- JOB
Copy out the text of each entry below word for word, leaving out the pictures.

— START OF MATERIAL FOR THE TASK —

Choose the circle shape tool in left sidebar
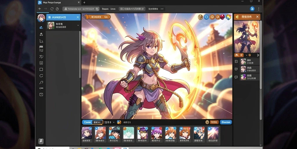Viewport: 297px width, 149px height. pos(41,76)
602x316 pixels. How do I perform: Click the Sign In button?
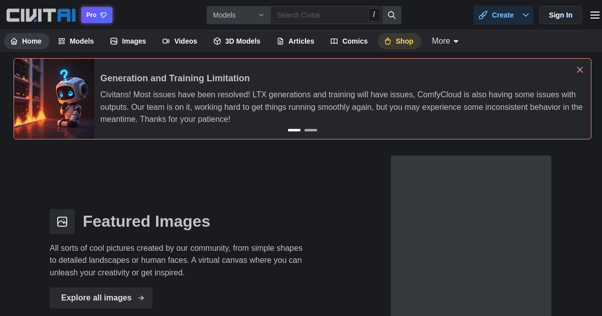(x=560, y=15)
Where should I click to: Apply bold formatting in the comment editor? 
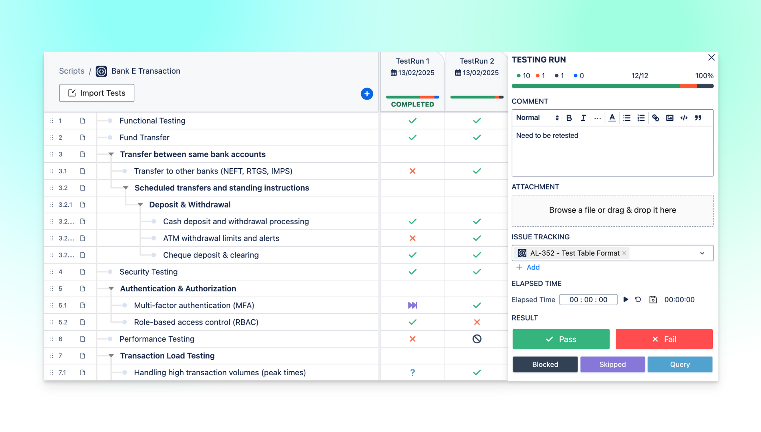pos(569,118)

— END OF MATERIAL FOR THE TASK —

- ANSWER TO THE EXERCISE
Choose the circle shape tool in left sidebar
Viewport: 297px width, 149px height. pos(41,76)
602x316 pixels. How do I perform: Click the Sign In button?
(x=560, y=15)
Where should I click to: Apply bold formatting in the comment editor? 
pos(569,118)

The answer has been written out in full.